To many practitioners, it cannot come as too much of a surprise that lots of fraud has its roots in organised crime. But today new research by the Police Foundation and Perpetuity Research has put a figure on it. We estimate that between 31 and 45% of fraud is linked to organised crime, much higher than the 15% identified in previous studies.
For a long time the problem of fraud lay politically dormant. Multiple studies sought to rectify this by demonstrating the human impact of fraud, but it is the sheer scale of fraud which has now brought it to our attention. It now sits in very stark relief with the inclusion of fraud for the first time in official crime statistics, showing 3.8 million incidents of fraud occurring in a single year, more prevalent than any other crime type in England and Wales.
Given those figures our estimate that up to 45% of recorded fraud is linked to organised crime shows the scale of the impact of organised crime on people and businesses in the UK.
So what does this mean for the policing of fraud and organised crime? Simply put fraud does not receive sufficient priority from the police and the links to organised crime are not well understood. Despite the figures quoted above, neither of the two police force areas that were the focus of our research had mapped a single recognised organised crime group (OCG) with a substantive link to fraud. Nor did fraud have much of a presence in their strategic outlook for organised crime. These forces are unlikely to be unusual in these respects.
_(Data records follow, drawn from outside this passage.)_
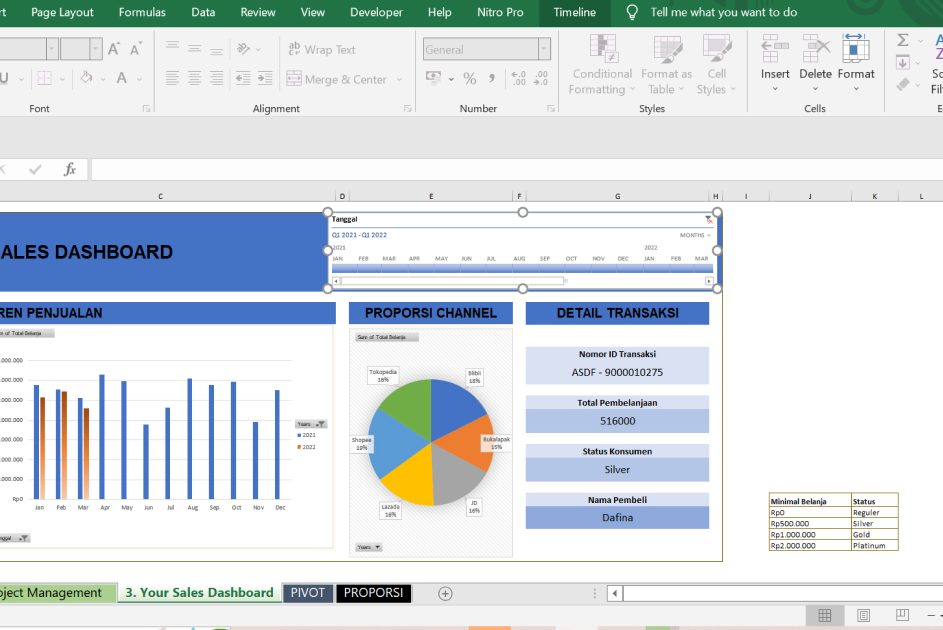The width and height of the screenshot is (943, 630).
Task: Click Tell me what you want to do
Action: tap(723, 12)
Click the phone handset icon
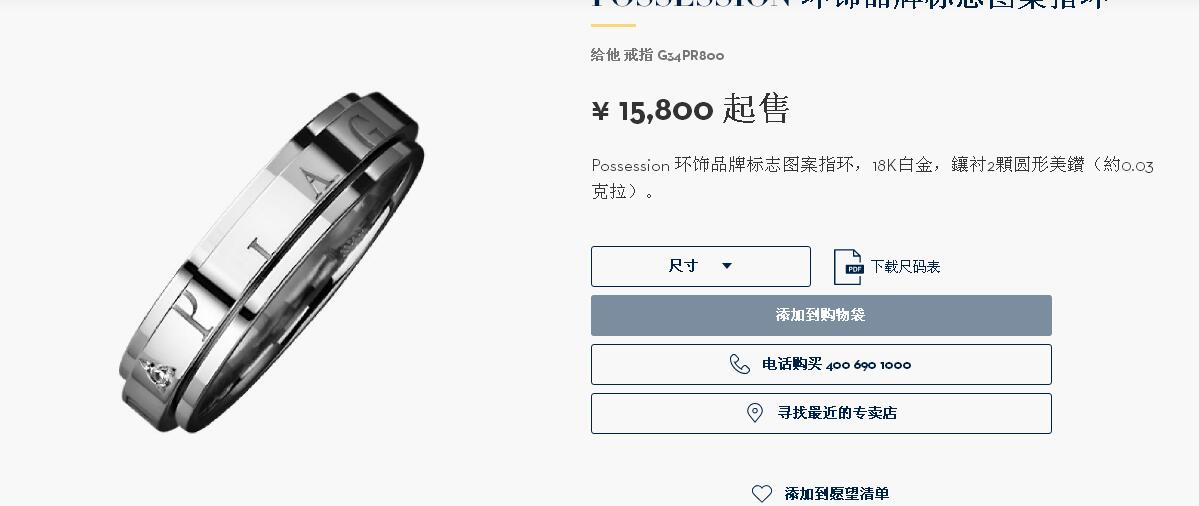This screenshot has height=506, width=1199. coord(739,364)
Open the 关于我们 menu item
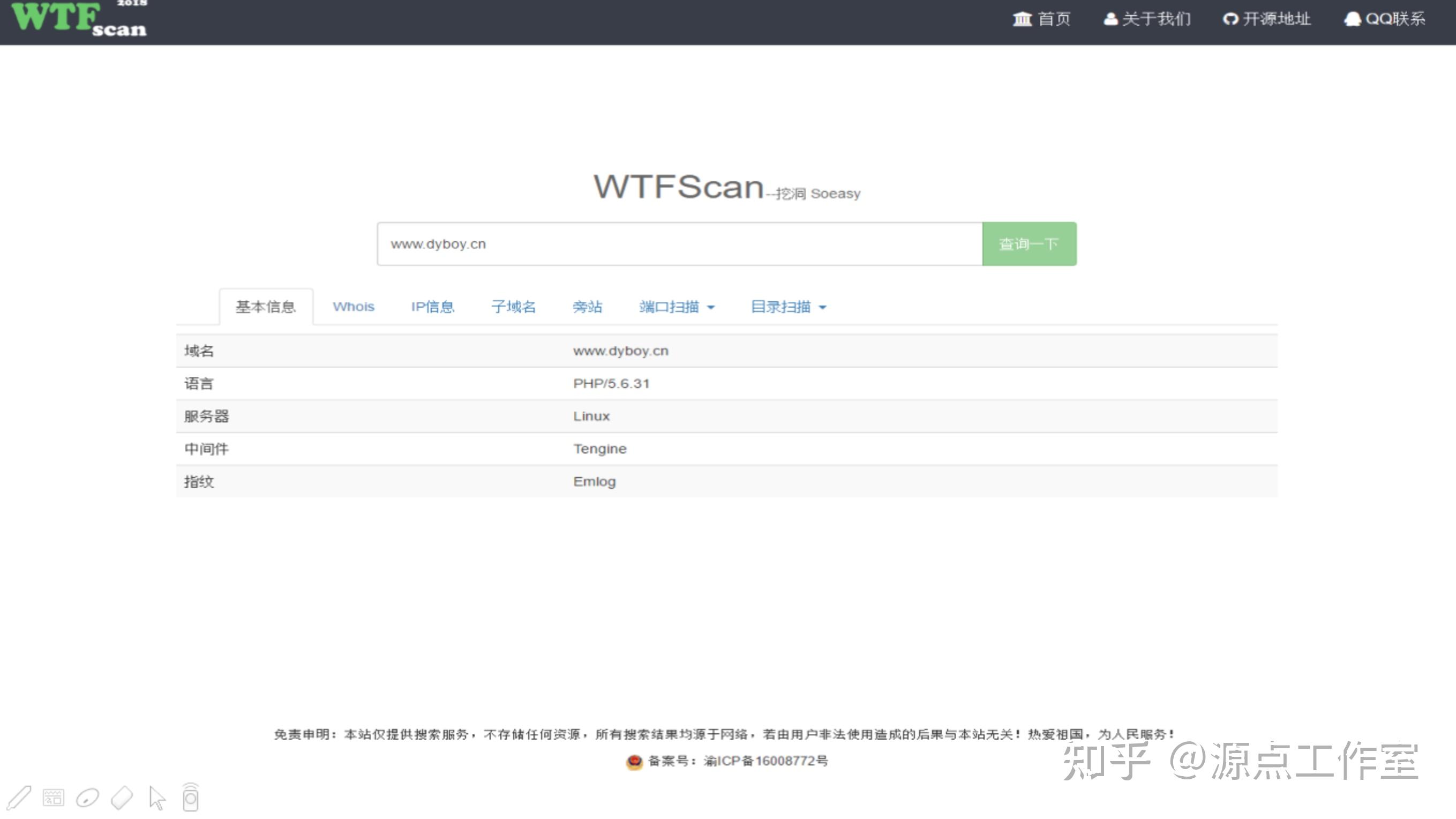Image resolution: width=1456 pixels, height=819 pixels. pyautogui.click(x=1156, y=19)
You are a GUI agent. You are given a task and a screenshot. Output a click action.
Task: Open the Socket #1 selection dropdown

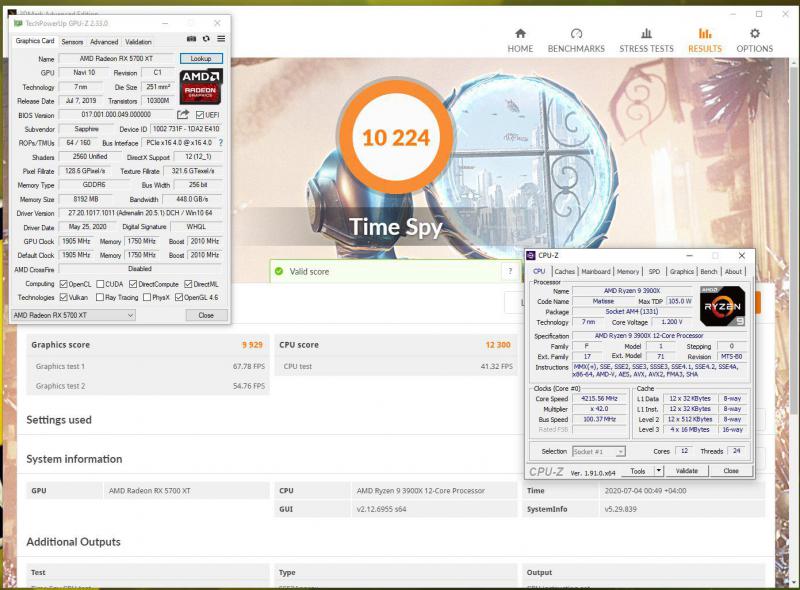598,451
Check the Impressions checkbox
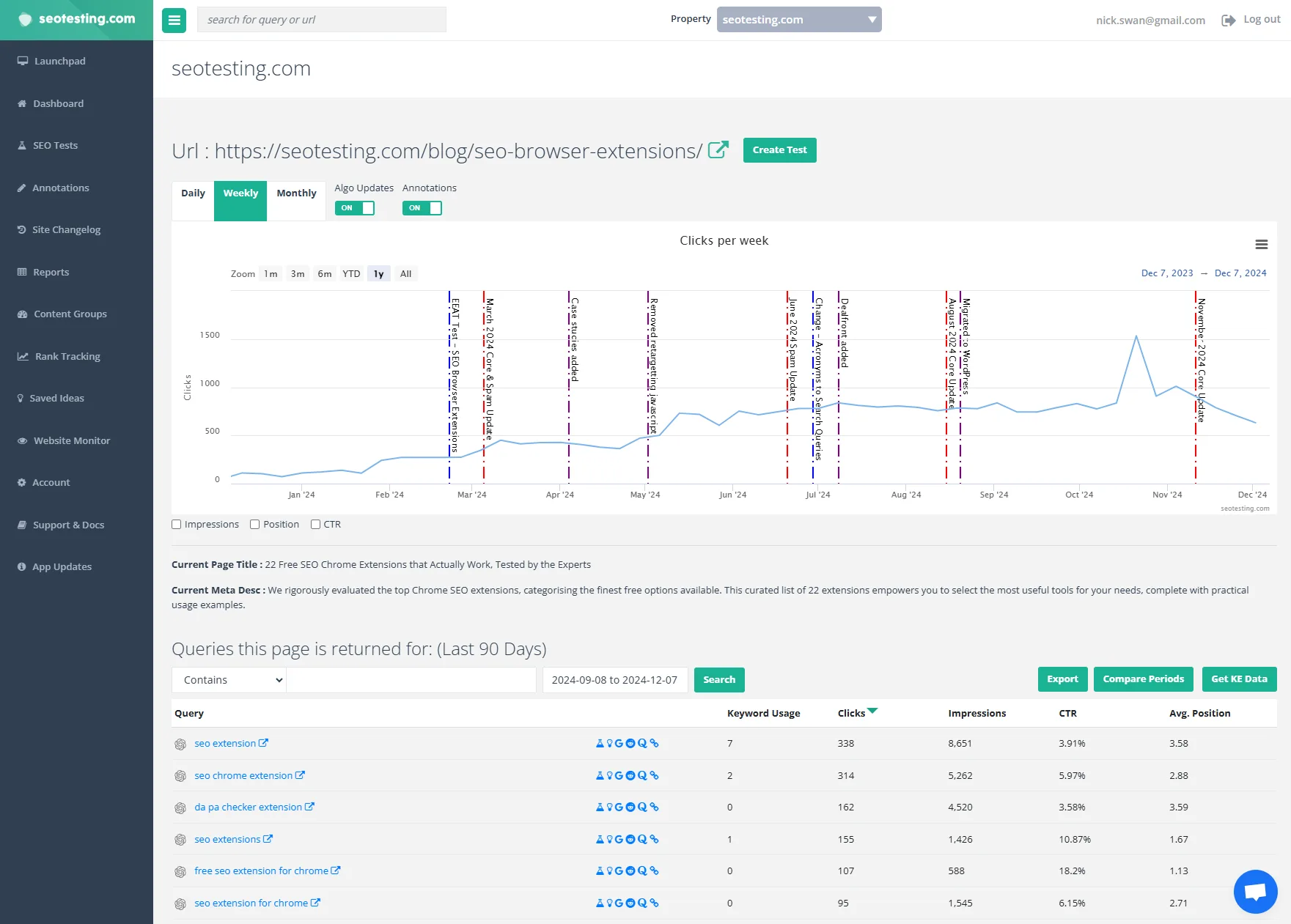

Rather uniquely organised fraud is volume organised crime, impacting on a large number of people and businesses in the UK, and operating in increasingly plain sight as recording mechanisms for fraud improve. However, the established police response to organised crime is largely centred on tackling known local perpetrators, rather than dealing with offenders who in the case of fraud operate in other parts of the country and overseas. As a result none of the specialist resources and tactics that are the preserve of organised crime enforcement are applied to fraud. The question remains, in the absence of an offender to catch, what is the nature and extent of the role for local policing in reducing the substantial harms cause by organised fraud?
Of course fraud does not necessarily call for the same types of local policing resource as other more traditional forms of organised crime. Nevertheless it should not slip through organisational cracks, deemed too specialist for general police practitioners while remaining out of scope to established OCG monitoring systems.
The government has for a number of years been pushing for a more diversified response to organised crime, one that embraces more preventative interventions for reducing victimisation and harm to communities. Identifying whether a fraud is organised’ or not has its challenges, especially from a viewpoint confined to the borders of a single police force. However by targeting the problem rather than the offenders this question becomes rather academic, because the focus becomes less about unravelling offender networks through covert tactics or other specialist techniques and more about engaging, safeguarding and protecting potential victims and communities.